Park, the 25-year-old Welshman who was a runner-up and a winner in his first two events on the European Tour in June, is not quite in the Sergio Garcia class. But he is another of the young, talented, powerful and fearless golfers the game is currently throwing up. Against this new wave, the Faldo of recent times has looked tired and outdated.

His latest overhaul, with the coach Mitchell Spearman and the sports psychologist Kjell Enhager, might have done the trick but the impression is that whatever Faldo does this week it would not be enough. "There is a limit to how far I'll go down the list," James said. "I said before it's unlikely I would go outside the top 20, but I didn't discount it." The win Faldo craves would put him only 22nd in the qualifying rankings.

James added: "I have never questioned Nick's hunger, his commitment or his ability to play under pressure or how much he wants to play in the Ryder Cup. I don't think Nick is alone in that."

Of course, all along James has been careful to obfuscate his comments as much as possible. Yesterday he denied the number of rookies in the team - there could be five or six - would rule out picking another rookie who just missed out on qualifying. "I am not worried about the number of rookies," he said. "I purely judge by how I think they will perform in the Ryder Cup and under that pressure. That's my job."

In the battle for the 10th place, Robert Karlsson, the current resident, scored a 70, as did the next man down, Andrew Coltart - reunited with his clubs after they failed to show up on the same flight as the Scot on Wednesday.
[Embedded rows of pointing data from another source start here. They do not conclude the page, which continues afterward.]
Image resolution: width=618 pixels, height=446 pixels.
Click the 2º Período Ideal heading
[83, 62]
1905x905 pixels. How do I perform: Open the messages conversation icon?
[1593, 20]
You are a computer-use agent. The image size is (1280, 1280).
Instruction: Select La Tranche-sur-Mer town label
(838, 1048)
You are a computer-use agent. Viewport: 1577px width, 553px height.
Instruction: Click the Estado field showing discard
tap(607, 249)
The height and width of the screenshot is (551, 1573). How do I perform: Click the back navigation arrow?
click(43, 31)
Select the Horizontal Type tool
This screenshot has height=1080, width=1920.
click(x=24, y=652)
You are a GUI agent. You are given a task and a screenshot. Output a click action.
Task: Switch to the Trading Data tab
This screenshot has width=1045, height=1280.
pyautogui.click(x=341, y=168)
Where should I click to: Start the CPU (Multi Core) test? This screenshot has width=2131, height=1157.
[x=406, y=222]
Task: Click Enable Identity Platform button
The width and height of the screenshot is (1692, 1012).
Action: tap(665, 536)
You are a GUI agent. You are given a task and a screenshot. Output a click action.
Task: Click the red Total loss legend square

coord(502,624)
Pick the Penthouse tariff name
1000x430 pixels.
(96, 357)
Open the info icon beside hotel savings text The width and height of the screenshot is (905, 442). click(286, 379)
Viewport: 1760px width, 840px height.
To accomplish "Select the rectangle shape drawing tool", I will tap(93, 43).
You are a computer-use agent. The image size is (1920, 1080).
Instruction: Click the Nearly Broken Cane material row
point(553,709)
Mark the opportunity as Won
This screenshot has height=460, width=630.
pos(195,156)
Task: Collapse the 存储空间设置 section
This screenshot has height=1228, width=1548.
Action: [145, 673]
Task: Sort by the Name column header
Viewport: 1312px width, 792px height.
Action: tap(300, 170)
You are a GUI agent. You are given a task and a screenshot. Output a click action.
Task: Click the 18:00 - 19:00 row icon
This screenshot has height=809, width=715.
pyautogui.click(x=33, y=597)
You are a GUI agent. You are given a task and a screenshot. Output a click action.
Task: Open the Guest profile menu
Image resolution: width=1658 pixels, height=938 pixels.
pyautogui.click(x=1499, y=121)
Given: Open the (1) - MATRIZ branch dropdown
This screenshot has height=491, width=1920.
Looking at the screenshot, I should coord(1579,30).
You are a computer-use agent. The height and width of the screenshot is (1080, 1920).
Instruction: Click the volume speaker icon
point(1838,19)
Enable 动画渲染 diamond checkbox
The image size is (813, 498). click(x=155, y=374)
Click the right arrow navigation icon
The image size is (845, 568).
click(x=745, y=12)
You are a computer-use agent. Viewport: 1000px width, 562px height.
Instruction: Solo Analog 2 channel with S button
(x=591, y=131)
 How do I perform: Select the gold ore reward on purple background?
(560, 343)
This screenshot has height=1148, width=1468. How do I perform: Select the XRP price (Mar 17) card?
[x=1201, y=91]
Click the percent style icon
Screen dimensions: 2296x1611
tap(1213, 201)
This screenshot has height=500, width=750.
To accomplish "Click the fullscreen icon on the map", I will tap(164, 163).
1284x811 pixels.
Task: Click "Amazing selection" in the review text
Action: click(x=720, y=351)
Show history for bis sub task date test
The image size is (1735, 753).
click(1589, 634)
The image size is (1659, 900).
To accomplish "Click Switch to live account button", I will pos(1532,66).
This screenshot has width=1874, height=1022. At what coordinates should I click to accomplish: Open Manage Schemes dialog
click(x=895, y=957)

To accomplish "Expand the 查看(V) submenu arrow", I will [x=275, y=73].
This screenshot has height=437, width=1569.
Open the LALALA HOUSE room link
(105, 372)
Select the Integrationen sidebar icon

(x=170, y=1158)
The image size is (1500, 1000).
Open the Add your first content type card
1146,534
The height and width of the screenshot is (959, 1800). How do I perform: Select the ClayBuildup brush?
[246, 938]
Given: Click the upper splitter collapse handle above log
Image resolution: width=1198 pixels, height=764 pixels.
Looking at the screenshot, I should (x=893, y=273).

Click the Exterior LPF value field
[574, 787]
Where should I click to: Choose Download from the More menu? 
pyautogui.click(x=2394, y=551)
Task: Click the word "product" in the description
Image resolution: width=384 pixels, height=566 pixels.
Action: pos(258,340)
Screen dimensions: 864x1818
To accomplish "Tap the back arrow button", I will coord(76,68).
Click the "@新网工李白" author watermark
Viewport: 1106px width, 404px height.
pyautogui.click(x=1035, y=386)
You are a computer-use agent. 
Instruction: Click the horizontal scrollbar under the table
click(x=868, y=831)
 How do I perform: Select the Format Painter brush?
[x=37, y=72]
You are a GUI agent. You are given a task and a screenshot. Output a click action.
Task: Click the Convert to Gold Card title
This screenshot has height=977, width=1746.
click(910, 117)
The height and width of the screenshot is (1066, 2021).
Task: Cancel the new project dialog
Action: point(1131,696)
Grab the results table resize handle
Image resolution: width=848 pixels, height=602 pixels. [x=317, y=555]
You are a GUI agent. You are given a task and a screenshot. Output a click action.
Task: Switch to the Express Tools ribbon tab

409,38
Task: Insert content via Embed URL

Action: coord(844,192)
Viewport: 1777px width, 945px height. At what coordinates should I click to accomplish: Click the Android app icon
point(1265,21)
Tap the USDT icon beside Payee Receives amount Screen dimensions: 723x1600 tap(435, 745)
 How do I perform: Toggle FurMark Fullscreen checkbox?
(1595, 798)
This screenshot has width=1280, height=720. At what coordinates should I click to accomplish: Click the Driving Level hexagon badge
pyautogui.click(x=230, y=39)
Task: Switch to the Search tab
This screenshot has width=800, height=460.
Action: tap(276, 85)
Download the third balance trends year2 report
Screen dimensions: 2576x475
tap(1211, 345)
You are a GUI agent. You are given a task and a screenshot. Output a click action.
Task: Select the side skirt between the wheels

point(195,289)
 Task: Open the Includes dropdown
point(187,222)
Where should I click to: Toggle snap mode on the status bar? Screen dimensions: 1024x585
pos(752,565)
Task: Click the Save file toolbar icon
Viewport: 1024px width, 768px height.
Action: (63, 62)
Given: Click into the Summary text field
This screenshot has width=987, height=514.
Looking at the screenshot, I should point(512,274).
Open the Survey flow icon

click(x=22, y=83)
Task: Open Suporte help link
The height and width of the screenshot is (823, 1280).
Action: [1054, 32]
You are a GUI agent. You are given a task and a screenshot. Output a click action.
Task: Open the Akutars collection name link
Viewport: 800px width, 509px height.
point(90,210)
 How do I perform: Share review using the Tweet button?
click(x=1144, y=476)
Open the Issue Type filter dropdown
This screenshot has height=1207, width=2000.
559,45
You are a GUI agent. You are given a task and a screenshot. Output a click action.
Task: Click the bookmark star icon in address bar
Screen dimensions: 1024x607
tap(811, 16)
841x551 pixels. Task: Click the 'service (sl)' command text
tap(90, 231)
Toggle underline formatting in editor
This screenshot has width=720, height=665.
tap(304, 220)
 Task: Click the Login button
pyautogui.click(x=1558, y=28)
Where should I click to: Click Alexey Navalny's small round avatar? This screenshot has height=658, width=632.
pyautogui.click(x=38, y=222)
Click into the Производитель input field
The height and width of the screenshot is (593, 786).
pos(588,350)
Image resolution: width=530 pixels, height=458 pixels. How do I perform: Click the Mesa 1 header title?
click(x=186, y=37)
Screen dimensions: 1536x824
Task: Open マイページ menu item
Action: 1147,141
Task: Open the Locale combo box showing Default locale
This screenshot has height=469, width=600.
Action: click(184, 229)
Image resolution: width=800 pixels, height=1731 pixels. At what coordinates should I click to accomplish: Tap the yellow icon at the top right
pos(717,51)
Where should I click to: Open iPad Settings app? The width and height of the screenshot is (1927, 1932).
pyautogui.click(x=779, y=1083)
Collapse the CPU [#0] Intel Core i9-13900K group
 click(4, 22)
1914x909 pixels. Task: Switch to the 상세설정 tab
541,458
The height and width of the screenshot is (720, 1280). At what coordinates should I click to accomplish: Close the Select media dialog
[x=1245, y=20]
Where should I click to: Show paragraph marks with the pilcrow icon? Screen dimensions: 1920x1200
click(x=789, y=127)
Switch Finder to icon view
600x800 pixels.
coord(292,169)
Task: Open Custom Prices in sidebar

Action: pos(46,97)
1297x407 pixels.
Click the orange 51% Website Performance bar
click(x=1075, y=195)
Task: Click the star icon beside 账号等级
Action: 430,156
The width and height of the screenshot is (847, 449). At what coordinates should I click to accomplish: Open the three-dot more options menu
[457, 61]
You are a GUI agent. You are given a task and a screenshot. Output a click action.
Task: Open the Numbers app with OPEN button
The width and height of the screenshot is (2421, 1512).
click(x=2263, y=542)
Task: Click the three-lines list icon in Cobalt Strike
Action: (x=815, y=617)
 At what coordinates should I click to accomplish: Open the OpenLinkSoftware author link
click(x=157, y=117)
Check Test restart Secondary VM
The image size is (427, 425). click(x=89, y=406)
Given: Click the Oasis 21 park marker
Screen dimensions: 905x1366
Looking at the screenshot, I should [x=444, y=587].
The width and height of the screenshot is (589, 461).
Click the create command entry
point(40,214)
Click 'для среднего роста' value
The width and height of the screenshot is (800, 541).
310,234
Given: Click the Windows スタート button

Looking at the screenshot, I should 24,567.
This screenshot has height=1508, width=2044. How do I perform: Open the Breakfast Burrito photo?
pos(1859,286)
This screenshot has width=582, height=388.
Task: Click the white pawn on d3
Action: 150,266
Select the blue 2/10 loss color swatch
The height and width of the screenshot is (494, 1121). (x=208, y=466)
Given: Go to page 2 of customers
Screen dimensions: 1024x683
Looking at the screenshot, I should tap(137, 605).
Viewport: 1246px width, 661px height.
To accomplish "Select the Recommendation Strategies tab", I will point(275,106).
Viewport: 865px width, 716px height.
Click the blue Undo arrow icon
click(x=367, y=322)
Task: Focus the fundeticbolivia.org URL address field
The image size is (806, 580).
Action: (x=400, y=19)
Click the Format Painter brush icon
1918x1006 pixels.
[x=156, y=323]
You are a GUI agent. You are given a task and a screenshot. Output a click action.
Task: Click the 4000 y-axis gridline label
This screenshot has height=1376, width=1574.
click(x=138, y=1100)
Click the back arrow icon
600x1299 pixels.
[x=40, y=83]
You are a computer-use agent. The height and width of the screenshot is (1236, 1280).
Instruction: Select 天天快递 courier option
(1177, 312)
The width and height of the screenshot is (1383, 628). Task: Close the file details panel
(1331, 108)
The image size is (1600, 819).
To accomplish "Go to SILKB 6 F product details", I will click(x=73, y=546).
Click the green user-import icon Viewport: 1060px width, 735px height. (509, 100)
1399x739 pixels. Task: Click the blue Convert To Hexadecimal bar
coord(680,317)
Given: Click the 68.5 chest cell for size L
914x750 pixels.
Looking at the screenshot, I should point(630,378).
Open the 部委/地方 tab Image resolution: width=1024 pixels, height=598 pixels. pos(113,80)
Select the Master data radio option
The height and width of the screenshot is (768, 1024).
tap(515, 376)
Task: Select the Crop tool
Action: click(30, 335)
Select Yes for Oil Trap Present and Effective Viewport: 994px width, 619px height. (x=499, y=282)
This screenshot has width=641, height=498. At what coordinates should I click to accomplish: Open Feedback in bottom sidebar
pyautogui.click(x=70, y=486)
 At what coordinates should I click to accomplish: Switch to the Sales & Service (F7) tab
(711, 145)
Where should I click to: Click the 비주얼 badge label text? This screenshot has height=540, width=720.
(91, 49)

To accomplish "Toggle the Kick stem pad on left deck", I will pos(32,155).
Bernhard Langer scored a 69, James a 70 but Harrington, the 27-year-old from Dublin, had the best day.

Harrington, second last week in Ireland, has found it hard to ignore the cup speculation. "You can't help overhearing it," he said. "It's all everyone is talking about. Even those players who can't make it."

Despite James's comments, Harrington appeared baffled that he might be in the wild card running if he does not get the top-three finish he needs to qualify. The former Walker Cup player admitted: "I'm not expecting a wild card. I don't want to destroy my own chances but I'm sure Mark will look to pick someone with experience. I'm not trying to impress him. If I have a good week I'll be in the team anyway."

One rumour, that Seve Ballesteros was on standby were James to qualify and decide to play, can be dismissed. "I have not been asked," Ballesteros said. Were he to qualify, Colin Montgomerie would want James to play. "It's his duty," Montgomerie said. "Otherwise we would not have our strongest team."